> Problem statement
Which lines of the entries below include "next"? List them all.

> Dataset extract
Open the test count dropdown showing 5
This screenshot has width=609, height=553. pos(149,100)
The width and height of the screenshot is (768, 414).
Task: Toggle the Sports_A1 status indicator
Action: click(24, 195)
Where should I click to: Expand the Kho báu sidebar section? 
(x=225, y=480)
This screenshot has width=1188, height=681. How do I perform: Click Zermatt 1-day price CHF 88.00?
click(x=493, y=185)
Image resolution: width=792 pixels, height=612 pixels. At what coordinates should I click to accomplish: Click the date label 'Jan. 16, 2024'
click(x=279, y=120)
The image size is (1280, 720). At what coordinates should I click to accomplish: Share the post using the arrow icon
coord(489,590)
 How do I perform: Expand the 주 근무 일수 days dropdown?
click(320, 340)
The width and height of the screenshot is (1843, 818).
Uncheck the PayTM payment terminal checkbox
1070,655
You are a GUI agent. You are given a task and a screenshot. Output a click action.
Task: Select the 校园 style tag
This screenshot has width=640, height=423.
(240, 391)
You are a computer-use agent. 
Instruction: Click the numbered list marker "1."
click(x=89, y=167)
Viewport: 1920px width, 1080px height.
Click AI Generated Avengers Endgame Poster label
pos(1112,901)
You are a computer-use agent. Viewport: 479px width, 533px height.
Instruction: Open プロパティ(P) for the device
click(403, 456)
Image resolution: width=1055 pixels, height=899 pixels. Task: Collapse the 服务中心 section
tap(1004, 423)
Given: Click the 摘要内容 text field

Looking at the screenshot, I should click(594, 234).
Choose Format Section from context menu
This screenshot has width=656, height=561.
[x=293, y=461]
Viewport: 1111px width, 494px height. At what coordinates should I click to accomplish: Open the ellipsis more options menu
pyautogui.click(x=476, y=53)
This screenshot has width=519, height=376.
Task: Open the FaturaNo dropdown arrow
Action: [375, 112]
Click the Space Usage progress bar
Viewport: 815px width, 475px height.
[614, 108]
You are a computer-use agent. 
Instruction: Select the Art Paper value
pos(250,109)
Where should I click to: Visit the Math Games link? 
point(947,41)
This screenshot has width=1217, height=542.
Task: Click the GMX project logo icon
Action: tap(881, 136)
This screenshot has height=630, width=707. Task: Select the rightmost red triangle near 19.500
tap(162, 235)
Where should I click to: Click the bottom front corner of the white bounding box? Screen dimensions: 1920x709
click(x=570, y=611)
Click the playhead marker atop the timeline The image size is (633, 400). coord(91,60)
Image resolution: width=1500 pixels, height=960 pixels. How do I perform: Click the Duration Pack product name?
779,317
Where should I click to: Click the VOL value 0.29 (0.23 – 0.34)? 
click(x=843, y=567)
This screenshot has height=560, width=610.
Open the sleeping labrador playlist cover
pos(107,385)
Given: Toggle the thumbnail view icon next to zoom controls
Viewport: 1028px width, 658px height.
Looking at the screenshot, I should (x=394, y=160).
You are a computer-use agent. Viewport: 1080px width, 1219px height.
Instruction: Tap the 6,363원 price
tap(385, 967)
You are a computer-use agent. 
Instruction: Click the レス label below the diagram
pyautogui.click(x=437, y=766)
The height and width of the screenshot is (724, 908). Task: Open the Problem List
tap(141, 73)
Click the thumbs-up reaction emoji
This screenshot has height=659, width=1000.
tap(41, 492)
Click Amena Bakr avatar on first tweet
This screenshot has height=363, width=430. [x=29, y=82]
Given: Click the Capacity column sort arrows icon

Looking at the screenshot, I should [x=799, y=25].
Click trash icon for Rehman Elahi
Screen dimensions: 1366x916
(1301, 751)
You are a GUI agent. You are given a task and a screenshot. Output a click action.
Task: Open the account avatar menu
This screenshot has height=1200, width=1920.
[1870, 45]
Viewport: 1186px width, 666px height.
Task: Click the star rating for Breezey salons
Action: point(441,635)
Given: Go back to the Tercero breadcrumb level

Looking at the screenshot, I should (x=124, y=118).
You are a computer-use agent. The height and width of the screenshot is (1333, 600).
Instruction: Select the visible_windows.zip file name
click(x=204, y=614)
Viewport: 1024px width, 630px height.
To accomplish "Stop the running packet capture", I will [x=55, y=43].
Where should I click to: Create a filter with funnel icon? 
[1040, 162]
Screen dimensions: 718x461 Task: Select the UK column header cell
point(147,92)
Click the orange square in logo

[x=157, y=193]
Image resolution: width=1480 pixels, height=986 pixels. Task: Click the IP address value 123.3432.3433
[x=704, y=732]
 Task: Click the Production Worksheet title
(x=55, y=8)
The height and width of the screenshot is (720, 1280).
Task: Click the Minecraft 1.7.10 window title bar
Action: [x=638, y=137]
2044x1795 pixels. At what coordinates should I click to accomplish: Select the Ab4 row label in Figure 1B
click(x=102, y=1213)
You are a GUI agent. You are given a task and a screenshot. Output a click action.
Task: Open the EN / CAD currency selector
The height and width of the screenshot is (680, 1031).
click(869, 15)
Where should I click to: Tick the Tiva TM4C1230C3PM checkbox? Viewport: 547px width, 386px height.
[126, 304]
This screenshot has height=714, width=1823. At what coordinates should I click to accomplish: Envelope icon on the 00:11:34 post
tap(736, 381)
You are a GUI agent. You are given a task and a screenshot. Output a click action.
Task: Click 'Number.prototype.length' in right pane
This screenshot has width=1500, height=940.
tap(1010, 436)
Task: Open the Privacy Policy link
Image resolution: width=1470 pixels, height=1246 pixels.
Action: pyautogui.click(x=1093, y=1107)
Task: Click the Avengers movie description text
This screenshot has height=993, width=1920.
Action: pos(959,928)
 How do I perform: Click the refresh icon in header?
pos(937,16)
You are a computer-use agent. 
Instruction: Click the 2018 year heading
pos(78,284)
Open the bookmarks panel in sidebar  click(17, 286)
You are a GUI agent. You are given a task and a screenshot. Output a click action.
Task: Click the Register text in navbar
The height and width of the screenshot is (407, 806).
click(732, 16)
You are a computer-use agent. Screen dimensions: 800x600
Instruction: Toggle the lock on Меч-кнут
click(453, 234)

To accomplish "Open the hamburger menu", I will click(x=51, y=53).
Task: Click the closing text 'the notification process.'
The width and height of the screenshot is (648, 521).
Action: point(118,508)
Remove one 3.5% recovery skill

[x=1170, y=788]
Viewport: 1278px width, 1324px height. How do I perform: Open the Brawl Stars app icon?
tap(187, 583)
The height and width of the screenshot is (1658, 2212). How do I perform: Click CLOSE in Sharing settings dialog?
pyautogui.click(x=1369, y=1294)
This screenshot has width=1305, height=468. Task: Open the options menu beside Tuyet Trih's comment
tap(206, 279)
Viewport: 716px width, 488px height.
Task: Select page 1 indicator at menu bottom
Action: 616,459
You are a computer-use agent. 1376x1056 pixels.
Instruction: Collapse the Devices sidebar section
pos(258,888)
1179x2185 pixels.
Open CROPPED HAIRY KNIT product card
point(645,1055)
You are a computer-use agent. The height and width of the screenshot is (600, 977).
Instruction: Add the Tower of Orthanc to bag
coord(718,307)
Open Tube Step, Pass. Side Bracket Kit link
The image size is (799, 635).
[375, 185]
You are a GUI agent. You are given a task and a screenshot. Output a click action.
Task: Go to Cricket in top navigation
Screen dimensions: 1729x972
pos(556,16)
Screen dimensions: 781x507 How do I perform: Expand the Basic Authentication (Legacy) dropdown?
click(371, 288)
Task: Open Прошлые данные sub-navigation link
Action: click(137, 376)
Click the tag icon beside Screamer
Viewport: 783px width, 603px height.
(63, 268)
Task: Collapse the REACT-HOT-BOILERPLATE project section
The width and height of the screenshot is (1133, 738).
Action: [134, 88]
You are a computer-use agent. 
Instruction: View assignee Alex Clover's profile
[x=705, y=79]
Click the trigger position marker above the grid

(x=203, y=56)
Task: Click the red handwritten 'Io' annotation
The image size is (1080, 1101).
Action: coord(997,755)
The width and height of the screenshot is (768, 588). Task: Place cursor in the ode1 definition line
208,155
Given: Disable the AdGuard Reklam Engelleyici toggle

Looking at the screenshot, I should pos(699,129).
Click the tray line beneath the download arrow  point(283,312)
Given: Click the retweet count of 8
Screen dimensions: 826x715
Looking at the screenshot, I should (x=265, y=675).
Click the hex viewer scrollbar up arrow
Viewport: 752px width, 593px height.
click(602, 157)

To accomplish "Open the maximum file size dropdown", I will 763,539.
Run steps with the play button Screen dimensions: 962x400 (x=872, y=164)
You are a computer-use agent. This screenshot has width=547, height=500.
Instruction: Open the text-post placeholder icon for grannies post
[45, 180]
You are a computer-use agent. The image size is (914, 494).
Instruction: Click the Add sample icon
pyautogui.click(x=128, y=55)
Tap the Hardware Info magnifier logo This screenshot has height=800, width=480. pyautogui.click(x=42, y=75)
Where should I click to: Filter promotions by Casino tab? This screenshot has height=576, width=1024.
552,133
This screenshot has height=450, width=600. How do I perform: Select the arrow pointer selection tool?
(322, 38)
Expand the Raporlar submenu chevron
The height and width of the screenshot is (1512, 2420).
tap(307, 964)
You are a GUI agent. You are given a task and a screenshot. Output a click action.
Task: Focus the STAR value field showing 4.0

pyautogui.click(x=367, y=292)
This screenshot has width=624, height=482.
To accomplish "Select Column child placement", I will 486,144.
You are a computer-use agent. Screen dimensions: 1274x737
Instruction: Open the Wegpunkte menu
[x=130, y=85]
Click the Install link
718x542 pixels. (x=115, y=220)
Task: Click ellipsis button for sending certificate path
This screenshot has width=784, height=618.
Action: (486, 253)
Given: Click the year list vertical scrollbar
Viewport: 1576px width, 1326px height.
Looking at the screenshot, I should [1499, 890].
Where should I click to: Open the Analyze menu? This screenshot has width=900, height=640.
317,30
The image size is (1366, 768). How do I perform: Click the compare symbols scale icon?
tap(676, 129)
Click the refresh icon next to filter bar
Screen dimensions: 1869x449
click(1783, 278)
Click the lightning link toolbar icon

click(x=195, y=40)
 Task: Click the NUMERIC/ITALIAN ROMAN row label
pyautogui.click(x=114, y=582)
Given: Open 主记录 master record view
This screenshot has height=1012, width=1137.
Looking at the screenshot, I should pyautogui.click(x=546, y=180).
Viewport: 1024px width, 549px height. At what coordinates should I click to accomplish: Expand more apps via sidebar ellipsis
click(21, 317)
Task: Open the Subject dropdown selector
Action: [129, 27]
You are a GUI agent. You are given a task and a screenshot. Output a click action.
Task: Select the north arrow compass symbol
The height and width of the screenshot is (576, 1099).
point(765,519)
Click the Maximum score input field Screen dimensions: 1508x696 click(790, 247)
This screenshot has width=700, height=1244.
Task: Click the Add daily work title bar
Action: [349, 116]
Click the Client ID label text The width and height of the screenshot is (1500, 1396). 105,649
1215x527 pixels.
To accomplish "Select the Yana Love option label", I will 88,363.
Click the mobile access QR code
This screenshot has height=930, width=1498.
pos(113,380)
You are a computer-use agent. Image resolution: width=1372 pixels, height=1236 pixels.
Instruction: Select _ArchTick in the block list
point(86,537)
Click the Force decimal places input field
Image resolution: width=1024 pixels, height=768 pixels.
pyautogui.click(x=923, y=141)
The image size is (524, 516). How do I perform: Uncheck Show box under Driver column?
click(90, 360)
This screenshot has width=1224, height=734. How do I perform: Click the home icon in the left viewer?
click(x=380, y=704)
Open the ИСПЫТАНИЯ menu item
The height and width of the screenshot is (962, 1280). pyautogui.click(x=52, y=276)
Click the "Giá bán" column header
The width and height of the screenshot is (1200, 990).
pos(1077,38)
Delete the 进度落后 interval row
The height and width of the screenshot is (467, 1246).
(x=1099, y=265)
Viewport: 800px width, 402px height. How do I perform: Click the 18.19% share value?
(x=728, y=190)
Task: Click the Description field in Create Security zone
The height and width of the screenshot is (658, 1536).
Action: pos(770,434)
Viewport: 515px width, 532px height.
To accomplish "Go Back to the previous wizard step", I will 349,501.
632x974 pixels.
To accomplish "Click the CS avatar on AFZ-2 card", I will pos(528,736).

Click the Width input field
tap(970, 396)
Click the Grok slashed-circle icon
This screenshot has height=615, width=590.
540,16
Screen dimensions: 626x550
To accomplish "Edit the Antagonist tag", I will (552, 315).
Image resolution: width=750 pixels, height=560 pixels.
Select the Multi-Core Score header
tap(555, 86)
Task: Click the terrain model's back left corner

> Response area
Given: Toggle the thumbnail view icon next to zoom controls
Click the refresh icon next to filter bar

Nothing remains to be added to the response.